Le « plan Trump » pour Gaza ne serait pas complet s’il n’y avait dans le casting quelques Palestiniens pour y faire de la figuration. Tel est le sens de la désignation du « Comité national pour l’administration de Gaza » (NCAG), dont une liste de 15 membres a été rendue publique, sans être encore officielle, Netanyahou et ses tueurs devant encore l’homologuer.
Ces personnes, destinées à former un cabinet dit de « technocrates », seront dirigées par un ancien secrétaire d’État de l’Autorité Palestinienne, nommé Ali Shaath.
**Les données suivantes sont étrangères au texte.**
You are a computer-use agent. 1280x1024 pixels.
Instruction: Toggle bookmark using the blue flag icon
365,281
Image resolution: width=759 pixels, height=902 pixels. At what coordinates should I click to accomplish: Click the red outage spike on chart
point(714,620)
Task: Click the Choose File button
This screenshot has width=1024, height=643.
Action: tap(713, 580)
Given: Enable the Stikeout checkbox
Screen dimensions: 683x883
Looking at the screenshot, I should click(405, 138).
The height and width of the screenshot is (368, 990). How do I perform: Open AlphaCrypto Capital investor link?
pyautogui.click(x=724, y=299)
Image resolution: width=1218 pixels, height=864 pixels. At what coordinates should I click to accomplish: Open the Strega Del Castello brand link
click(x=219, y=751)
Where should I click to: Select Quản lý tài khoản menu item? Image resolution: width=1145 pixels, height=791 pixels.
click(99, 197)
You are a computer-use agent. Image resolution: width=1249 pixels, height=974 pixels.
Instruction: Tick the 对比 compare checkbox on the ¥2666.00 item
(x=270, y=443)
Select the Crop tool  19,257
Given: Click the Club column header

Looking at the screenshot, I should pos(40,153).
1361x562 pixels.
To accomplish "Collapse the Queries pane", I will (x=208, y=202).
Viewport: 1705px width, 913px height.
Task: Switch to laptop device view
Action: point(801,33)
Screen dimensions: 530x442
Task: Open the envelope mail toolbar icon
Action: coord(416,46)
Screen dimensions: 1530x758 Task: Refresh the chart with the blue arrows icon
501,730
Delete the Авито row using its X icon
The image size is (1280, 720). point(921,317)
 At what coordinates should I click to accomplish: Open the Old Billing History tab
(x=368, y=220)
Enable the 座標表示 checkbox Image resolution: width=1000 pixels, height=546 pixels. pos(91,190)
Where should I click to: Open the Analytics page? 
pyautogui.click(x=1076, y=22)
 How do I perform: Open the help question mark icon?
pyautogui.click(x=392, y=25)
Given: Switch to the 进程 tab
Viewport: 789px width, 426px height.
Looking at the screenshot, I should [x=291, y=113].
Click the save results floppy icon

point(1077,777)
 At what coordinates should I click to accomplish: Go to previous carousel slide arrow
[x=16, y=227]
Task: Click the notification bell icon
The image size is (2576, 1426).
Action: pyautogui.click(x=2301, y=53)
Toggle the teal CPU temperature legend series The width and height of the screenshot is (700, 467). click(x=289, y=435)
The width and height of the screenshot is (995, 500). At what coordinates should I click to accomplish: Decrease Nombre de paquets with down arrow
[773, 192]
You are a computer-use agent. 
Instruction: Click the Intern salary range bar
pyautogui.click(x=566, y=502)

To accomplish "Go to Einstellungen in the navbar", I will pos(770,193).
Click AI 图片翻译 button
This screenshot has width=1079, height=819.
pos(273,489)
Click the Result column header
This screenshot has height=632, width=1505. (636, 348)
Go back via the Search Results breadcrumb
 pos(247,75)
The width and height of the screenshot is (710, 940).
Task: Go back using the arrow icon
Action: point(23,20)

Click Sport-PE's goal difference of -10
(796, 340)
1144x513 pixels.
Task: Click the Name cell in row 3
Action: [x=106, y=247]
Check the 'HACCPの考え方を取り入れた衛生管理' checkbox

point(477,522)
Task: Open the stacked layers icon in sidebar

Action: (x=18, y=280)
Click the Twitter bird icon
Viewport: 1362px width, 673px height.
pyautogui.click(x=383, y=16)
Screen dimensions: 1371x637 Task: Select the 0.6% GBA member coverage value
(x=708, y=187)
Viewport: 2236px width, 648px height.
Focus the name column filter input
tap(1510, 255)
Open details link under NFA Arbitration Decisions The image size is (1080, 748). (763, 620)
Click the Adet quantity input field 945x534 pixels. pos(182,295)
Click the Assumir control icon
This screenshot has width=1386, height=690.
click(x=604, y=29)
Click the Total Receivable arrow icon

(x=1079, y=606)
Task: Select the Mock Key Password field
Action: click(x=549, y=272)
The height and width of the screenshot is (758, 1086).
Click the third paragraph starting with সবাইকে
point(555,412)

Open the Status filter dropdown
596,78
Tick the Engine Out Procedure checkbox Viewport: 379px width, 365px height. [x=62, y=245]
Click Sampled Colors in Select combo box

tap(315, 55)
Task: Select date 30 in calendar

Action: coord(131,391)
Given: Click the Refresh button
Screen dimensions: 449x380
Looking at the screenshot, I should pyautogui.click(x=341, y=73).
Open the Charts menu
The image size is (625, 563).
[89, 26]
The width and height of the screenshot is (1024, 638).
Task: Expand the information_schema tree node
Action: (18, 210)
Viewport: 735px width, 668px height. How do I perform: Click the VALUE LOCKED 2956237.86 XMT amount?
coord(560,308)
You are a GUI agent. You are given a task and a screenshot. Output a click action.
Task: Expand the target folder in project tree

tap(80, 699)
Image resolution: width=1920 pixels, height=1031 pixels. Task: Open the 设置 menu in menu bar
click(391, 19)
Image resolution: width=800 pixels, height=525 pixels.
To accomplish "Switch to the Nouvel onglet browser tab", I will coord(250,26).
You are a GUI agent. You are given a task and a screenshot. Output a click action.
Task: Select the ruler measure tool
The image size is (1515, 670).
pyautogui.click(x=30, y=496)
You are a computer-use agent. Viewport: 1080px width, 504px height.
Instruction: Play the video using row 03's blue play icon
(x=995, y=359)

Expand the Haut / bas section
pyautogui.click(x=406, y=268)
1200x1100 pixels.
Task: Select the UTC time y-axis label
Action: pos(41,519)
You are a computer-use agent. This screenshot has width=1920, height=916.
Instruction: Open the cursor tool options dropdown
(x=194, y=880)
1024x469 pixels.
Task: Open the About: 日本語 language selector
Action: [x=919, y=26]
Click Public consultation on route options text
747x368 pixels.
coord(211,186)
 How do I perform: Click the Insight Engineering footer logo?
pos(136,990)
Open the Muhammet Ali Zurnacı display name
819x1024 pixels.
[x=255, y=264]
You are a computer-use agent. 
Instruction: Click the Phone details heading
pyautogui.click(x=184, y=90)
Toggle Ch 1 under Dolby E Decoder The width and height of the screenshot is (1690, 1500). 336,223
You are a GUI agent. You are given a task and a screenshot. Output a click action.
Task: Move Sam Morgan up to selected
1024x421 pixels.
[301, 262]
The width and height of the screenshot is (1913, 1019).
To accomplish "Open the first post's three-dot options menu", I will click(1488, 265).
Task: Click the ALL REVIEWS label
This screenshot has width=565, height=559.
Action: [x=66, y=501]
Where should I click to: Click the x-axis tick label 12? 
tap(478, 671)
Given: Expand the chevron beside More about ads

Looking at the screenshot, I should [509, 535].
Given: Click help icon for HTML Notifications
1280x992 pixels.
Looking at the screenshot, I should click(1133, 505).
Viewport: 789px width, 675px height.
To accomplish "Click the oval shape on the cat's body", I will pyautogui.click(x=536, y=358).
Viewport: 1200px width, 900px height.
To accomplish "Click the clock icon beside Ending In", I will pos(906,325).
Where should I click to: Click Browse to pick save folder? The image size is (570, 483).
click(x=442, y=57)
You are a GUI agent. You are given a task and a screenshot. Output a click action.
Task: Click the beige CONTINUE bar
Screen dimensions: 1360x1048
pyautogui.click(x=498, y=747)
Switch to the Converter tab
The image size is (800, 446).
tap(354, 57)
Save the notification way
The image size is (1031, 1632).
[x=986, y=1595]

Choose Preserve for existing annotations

Ali Shaath a prêté allégeance au Président états-unien : c’est la moindre des choses pour le hochet qui lui est promis par Donald Trump, dont le « plan », honteusement ratifié par le Conseil de Sécurité des Nations-Unies (avec le blanc-seing de la France, de la Russie et de la Chine, entre autres), ignore cyniquement la Palestine et les Palestiniens.
Le « Conseil de la Paix » doit avoir à sa tête Donald Trump, l’homme en personne, pas le Président des États-Unis, qui pourrait donc continuer à le diriger même s’il n’est plus chef d’État !
Sous le « Conseil de la Paix » se trouve un « Comité Exécutif » formé de politiciens ou businessmen tous fidèles à Israël : le chef de la diplomatie U.S. Marco Rubio ; Steve Witkoff, partenaire dans l’immobilier du POTUS (President of the United States) ; le gendre de ce dernier Jared Kushner ; un autre milliardaire sioniste encore avec Marc Rowan ; l’ancien Premier Ministre britannique Tony Blair ; le président de la Banque Mondiale l’Indien Ajay Banga ; et un second-couteau de la Maison-Blanche nommé Robert Gabriel.
Encore un étage en-dessous dans la pyramide trumpienne, on trouve Nikolay Mladenov, ancien artisan de la reconnaissance d’Israël par plusieurs États arabes (les « Accords d’Abraham »), désigné Haut-Commissaire pour Gaza. L’homme est bulgare, mais il est maintenant basé aux Émirats Arabes Unis, et il sera chargé de la surveillance de l’équipe palestinienne.
Un général U.S. a également été désigné par Trump pour diriger la « Force Internationale de Stabilisation », une entité dont la mission sera de réprimer les habitants de la bande de Gaza, celles et ceux qui auront survécu au génocide en cours.
Et enfin, au ras du sol, les présumés futurs « ministres » du NCAG.
L’intitulé de leurs fonctions hypothétiques laisse songeur.
On trouve par exemple, selon la liste que le site Middle East Eye s’est procurée, un certain Arabi Abou Chaaban, chargé de « l’Aménagement du Territoire ». Quel territoire ? Quand on sait que l’armée israélienne occupe la moitié de la superficie de la bande de Gaza (et toutes ses frontières terrestres, aériennes et maritimes), et qu’elle n’a pas l’intention dans bouger, grignotant au contraire tous les jours des dizaines d’hectares supplémentaires.
Aed Yaghi aurait le portefeuille de la Santé, Abdelkarim Ashour celui de l’Agriculture alors qu’Israël a détruit plus de 95% des terres cultivées avant octobre 23, Ali Barhoum aurait ‘l’Eau et les Municipalités », Husni al-Mughni les « Affaires Tribales », Oussama al-Saadouni le Logement, Jabr al-Daour l’Éducation, Omar Shamali les Communications, Aed Abou Ramadan l’Industrie, Rami Helles les Affaires Religieuses, Adnan Abou Warda la Justice, Bachir al-Rayes les Finances, et Hanaa Tarzi la « Solidarité ».
Enfin, le « ministère » de l’Intérieur serait confié à un ancien policier de Mahmoud Abbas, le général Sami Nasman.